Several reasons can be considered why a spot urine PCR is reliable for 24HP in patients with IgAN, but unreliable in patients with MCD or MN-NS. Megalin may play an important role in our findings. Megalin, which is known as a low-density lipoprotein-related protein, is one of the large transmembrane proteins expressed on the surface of proximal tubular epithelial cells, where they are central to the endocytic reabsorption of many plasma proteins filtered across the glomerular capillary wall [28,29,30]. Owing to reabsorption of protein in urine by megalin, patients with normal kidney function have very limited amount of proteins in urine. However, in nephrotic-range diseases such as MCD or MN-NS, the mechanism behind these observations remains unclear. Previous studies showed that deficiency of megalin is likely to be associated with the development of proteinuria/albuminuria and increased urinary megalin excretion is associated with tissue damage [31,32,33]. Ogasawara et al. suggested that urinary C-megalin levels were significantly high in patients with normoalbuminuria, were elevated in line with increased albuminuria, and reduced kidney function [33]. In nephrotic-range disease, we hypothesized that the causes why spot urine PCR was not associated with 24HP were as follows: In nephrotic syndrome, kidney function may decrease because of causes such as dehydration, and increase of sodium reabsorption [14]; as a result, megalin function declines, affecting its role in the reabsorption of proteins in urine (2).
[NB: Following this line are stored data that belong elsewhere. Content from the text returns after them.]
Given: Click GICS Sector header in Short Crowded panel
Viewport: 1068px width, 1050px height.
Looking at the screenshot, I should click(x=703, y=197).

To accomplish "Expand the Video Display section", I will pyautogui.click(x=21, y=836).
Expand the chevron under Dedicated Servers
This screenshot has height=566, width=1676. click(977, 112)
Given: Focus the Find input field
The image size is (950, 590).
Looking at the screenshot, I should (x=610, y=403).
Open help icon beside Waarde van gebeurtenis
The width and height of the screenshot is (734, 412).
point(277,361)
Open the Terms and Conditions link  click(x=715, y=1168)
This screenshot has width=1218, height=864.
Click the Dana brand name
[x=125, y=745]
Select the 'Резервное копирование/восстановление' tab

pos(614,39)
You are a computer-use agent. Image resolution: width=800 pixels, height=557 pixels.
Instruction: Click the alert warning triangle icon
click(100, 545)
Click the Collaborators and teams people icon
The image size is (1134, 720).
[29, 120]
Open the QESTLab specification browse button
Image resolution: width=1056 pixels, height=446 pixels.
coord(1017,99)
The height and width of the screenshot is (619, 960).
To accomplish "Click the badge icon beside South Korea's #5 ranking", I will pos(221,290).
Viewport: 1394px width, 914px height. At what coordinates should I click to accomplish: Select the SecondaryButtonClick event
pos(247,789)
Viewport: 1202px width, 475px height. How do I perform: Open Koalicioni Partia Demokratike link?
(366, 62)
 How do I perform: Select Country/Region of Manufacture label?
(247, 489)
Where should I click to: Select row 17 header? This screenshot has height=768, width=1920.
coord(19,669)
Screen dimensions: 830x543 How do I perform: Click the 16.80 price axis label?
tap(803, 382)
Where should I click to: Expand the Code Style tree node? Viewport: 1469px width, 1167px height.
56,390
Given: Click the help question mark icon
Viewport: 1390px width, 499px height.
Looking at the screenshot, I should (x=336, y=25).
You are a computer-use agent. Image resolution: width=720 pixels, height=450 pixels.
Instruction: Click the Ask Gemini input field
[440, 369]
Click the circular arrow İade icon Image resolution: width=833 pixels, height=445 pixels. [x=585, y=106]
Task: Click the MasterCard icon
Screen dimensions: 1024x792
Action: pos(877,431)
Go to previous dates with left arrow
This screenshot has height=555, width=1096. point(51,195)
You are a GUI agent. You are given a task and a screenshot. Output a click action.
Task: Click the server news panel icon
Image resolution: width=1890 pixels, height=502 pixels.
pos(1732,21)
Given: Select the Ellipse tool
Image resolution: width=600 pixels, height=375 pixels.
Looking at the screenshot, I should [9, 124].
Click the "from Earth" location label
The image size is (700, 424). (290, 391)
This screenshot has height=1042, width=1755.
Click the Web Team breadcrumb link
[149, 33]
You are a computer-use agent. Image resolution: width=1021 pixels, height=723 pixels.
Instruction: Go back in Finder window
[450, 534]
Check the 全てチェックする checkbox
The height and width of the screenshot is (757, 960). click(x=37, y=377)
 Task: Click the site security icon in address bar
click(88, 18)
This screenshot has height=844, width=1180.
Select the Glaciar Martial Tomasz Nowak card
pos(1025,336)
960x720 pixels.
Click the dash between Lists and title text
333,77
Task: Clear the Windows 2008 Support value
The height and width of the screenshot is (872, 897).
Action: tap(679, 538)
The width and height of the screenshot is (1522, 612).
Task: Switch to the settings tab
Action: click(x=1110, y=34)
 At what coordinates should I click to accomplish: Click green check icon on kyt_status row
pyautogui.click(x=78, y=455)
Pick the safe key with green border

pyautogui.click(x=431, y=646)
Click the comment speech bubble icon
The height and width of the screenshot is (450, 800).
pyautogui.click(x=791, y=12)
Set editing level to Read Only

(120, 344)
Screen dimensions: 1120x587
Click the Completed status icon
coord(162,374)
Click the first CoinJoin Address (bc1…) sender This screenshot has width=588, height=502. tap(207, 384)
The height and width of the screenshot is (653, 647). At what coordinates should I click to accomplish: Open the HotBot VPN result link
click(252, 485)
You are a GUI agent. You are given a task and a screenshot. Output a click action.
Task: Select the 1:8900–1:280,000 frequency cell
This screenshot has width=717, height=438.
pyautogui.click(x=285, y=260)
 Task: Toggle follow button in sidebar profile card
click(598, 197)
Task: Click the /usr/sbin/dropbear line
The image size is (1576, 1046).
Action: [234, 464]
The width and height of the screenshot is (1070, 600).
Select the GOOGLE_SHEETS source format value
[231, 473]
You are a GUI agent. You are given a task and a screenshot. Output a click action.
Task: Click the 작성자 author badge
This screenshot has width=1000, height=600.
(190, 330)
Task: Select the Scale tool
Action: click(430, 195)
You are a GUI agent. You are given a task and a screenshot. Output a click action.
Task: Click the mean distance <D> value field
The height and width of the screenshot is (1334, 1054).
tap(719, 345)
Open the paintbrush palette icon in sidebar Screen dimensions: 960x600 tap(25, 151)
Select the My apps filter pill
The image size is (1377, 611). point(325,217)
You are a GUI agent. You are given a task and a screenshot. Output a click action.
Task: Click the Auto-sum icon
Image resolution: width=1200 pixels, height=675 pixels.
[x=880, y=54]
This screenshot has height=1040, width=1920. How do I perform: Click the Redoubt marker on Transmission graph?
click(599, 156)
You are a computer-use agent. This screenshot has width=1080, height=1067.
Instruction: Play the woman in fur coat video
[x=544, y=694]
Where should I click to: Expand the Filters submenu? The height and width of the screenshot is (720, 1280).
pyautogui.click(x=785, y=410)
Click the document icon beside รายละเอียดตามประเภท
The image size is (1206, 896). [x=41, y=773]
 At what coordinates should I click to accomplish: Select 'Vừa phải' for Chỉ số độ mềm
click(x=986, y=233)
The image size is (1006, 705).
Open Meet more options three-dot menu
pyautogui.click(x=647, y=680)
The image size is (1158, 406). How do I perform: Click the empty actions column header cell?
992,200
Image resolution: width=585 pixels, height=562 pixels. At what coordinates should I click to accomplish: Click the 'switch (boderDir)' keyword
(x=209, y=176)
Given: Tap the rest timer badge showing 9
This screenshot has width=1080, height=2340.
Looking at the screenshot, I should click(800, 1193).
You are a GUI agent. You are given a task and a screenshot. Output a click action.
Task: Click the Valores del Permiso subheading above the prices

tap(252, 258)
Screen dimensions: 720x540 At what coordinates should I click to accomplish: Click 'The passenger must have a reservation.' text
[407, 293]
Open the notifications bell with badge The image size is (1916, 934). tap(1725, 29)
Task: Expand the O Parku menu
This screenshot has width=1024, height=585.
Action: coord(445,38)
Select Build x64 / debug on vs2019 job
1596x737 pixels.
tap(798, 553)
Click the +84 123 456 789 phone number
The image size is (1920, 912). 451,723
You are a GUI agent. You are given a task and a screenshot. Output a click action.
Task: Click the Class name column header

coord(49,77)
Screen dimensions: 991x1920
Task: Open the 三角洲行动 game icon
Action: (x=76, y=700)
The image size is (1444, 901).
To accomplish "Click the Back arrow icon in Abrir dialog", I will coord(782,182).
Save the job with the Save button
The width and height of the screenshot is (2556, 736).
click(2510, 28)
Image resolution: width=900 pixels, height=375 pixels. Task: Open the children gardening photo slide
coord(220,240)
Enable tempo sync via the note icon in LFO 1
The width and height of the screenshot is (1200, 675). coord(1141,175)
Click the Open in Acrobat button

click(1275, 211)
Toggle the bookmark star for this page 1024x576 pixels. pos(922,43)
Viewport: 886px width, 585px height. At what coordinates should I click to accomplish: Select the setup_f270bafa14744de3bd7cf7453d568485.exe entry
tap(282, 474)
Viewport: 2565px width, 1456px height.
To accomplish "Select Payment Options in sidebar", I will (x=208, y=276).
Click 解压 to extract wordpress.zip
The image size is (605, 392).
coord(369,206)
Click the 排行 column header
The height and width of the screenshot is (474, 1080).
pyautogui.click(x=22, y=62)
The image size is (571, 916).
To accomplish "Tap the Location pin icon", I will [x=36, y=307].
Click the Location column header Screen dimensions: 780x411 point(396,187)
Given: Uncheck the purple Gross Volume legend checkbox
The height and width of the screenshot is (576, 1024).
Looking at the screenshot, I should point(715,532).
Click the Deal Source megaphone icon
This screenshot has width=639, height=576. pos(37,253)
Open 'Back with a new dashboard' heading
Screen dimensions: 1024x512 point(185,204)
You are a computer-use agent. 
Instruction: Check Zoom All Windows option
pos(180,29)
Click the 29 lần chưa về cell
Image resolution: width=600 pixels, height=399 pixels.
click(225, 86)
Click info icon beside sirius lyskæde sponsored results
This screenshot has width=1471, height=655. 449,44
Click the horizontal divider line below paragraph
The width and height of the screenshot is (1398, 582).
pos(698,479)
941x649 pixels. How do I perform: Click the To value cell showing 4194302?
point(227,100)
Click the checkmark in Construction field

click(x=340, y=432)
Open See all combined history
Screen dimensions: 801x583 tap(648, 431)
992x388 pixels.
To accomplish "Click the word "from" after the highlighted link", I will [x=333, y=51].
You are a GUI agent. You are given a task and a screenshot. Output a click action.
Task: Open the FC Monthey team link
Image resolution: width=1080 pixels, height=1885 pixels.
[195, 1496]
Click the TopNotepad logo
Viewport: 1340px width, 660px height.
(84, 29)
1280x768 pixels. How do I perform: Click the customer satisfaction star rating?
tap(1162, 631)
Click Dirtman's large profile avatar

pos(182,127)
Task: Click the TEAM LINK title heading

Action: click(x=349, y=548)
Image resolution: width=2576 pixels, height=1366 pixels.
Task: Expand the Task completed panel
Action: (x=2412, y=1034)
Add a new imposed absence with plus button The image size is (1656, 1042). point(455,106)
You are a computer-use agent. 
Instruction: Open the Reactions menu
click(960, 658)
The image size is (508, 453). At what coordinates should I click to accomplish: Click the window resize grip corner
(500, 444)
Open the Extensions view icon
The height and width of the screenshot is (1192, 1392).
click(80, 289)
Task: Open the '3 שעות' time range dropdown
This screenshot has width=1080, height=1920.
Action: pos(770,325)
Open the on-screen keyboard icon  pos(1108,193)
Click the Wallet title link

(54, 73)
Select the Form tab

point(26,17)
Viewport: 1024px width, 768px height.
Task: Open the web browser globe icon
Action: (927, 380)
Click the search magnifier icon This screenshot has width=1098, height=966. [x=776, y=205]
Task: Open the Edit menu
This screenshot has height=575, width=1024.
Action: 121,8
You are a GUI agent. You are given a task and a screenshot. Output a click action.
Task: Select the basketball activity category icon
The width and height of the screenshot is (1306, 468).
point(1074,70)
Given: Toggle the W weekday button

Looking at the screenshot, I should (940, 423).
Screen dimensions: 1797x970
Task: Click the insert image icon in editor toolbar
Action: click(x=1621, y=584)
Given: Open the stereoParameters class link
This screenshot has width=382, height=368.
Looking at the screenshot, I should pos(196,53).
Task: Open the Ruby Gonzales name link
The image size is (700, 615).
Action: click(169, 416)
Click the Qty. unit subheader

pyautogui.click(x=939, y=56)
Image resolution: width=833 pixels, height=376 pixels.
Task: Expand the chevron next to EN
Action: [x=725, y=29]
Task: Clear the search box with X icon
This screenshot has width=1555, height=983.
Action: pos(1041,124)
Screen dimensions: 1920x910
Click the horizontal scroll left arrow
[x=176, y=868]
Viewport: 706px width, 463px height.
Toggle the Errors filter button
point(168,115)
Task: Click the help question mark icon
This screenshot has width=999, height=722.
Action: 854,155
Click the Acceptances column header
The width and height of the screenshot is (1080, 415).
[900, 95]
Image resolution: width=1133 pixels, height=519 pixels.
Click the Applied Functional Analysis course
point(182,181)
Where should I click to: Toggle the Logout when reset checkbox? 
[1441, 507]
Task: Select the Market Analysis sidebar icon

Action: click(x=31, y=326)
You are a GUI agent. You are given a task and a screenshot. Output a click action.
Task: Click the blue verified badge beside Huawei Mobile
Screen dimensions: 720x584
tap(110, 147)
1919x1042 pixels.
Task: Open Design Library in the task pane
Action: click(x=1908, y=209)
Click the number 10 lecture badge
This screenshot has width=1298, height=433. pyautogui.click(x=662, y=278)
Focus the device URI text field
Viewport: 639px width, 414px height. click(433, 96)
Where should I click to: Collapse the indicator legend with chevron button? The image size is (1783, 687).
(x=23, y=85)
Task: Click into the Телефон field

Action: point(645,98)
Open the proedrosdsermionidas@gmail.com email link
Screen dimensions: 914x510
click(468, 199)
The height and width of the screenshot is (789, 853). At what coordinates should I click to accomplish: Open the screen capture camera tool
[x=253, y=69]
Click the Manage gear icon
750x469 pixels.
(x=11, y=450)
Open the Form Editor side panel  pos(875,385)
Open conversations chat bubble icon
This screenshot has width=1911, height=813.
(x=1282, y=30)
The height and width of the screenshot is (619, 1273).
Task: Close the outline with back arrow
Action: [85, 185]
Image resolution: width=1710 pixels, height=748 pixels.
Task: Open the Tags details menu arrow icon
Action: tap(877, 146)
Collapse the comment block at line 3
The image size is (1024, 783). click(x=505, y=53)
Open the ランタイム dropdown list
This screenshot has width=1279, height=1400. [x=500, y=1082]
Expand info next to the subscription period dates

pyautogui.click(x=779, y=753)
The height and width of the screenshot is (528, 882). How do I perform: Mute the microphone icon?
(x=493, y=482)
In excessive protein excretion, variations occurred in megalin reabsorption. Therefore, the fluctuations in spot urine PCR alone were small; however, as the 24HP increased, the fluctuations in spot urine PCR also increased [27]. We demonstrated that when nephrotic-range proteinuria was present, there was less actual predictive value between a spot urine PCR and 24HP. Future studies are warranted to investigate the association according to the amount of proteinuria difference.

This study had several limitations. First, the findings cannot be generalized to other ethnic or age groups, because the subjects were only eligible patients in the core hospitals. However, because the core hospitals included a university hospital and a prefectural hospital in different prefectures in Japan, our study may be validated. Second, we studied only the correlation of one sample both from 24HP value and spot urine PCR. Moreover, our results were not demonstrated in other populations; therefore, external validity might not be proved. Third, there was also the possibility of sampling error when collecting the 24-h urine sample. Generally, it is said that 24 h urine Cr excretion is 1 g/day. In each group, 24 h urine Cr excretion was more 1 g/day and there was no difference among each group. Therefore, the validity of collecting 24-h urine is considered to be reasonable.

Conclusions

We demonstrated the strong correlation with 24HP value and a spot urine PCR in patients with IgAN. A spot urine PCR is reliable with 24HP in patients with IgAN. In contrast, in patients with MCD and MN-NS, clinicians should understand that difference should be considered in the calculation of the amount of daily urinary protein excretion between 24HP and a spot urine PCR.